Waimea Middle School students are using the 2013-2016 world-wide voyages of the Hokule’a and Hikianali’a to enhance the skills they learn in school. As part of the planning of the ‘Ai Pono Initiative, students, teachers, advisors and many others are involved in this important voyage being undertaken.
“For the first time, our students have a voyage that is theirs. They weren’t born in the 1970s, but they are (present) here with this voyage, and we owe it to them to keep them involved in it,” said Pua Case, ‘WMS ‘Ike Hawai’i resource teacher.
The schoolwide chant, entitled “Malana Mai Ka’u,” was introduced at the voyager’s send-off in May. It is also being taught to other schools and community members. (See box.) Case explained that this Hokule’a chant is being included in this year’s school lessons, as well as helping to keep the students engaged and involved in the voyage.

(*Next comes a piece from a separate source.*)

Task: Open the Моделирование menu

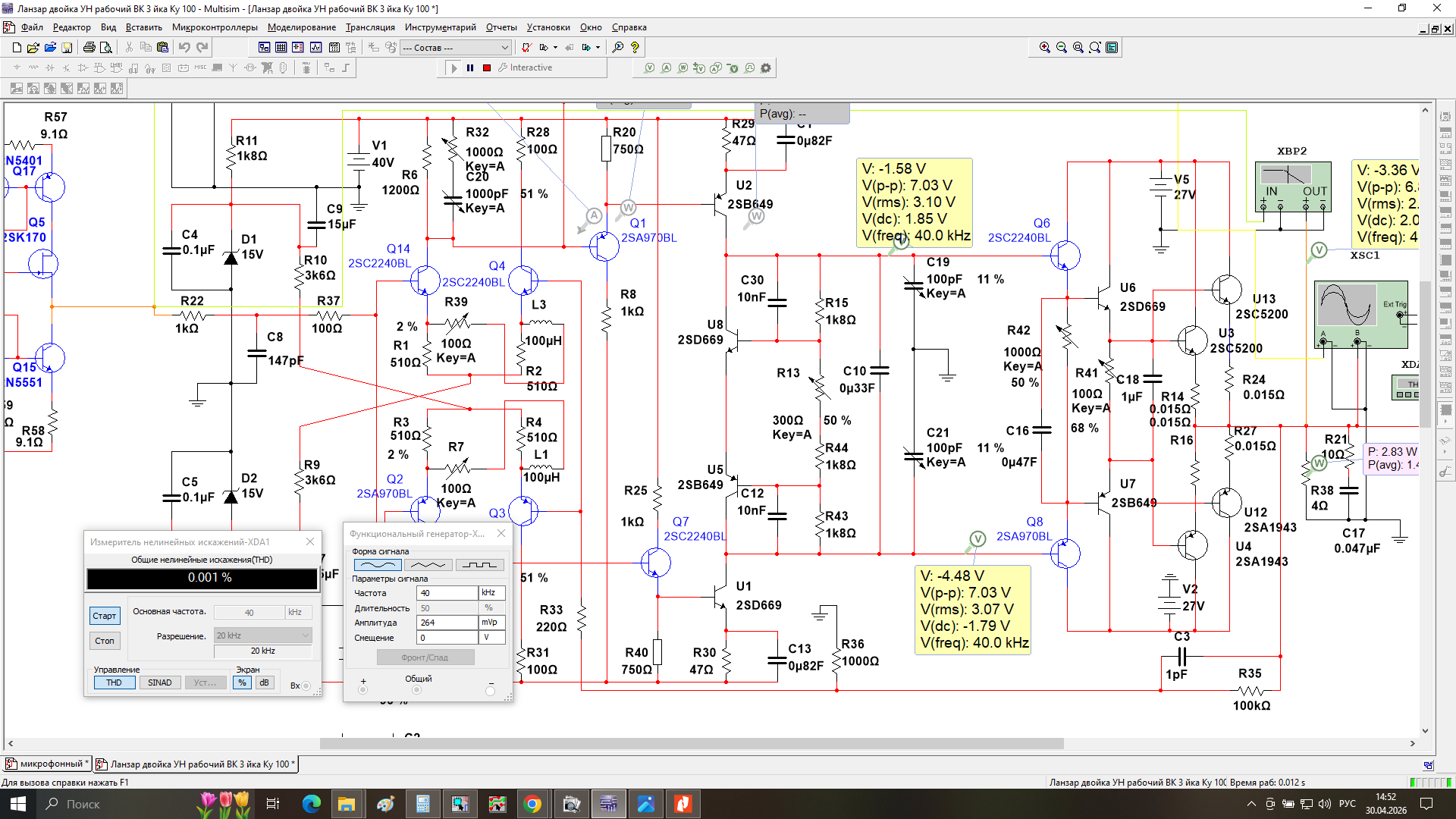Action: click(x=301, y=27)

Master Navigator Chadd Paishon spoke about the Hokule’a as a tool and model of teamwork for the WMS students.
“They brought down tape measures, to measure the canoe, the depth, the width, looking at how much capacity we had within our food containers. How much food we could carry, how long it would last looking at our water containers, looking at the crew members, how many days we would be at sea, how much food and water we would need,” Paishon explained.
Students used math and other skills to understand the planning required for a voyage. They learned to understand how much the crew must work together in order to make a successful voyage.
Added Paishon, “These metaphors for the voyaging canoes … we create the support system. Likewise within our schools; they can create that same environment, that same voyage for their school year.”
The ‘Ai Pono Initiative is a partnership with the school garden networks, The Kohala Center’s Ku ‘Aina Program and the Na Kalai Waa ‘ohana.
“It began with a challenge from Chadd to the cohort a few years back,” said Lehua Ah Sam, program coordinator with Na Kalai Waa. “Can our island feed and sustain our canoe? Waimea Middle School is working on packaging and preserving the vegetables they grow to provide food for the world wide voyage, and for our canoe programs here in Hawaii that service our community.”
Ah Sam added that “it’s wonderful that the kids get to see that the food they grow sustains the canoes.”
The ‘E Lauhoe Waa Educator Development Program’ is a one-year program for community educators who are looking to infuse their learning environments with voyaging.
“Last year’s cohorts included Holly Sargeant-Green and Barbara Haight,” said Ah Sam. “This year, Holly and Barbara are returning for a second year and are being joined by Amanda Rieux, who works with the (WMS) school garden.”
At the beginning of this school year, the students gathered for their Opening Day Assembly. The crews of both Hokule’a and Hikianali’a had just reached Rarotonga and Mike Manu, one of the crew members called in to talk about their voyage.
“They were able to plug the cell phone into the sound system, and the students could listen to Manu talk to Pua Case,” said Patti Cook. “It was a ‘chicken skin’ moment for all. It was perfect timing to drive home our schoolwide ‘Ike Hawaii theme this year of “Malama Honua,” (Take Care of the Earth), which is also the theme of Hokule’a’s world wide voyage.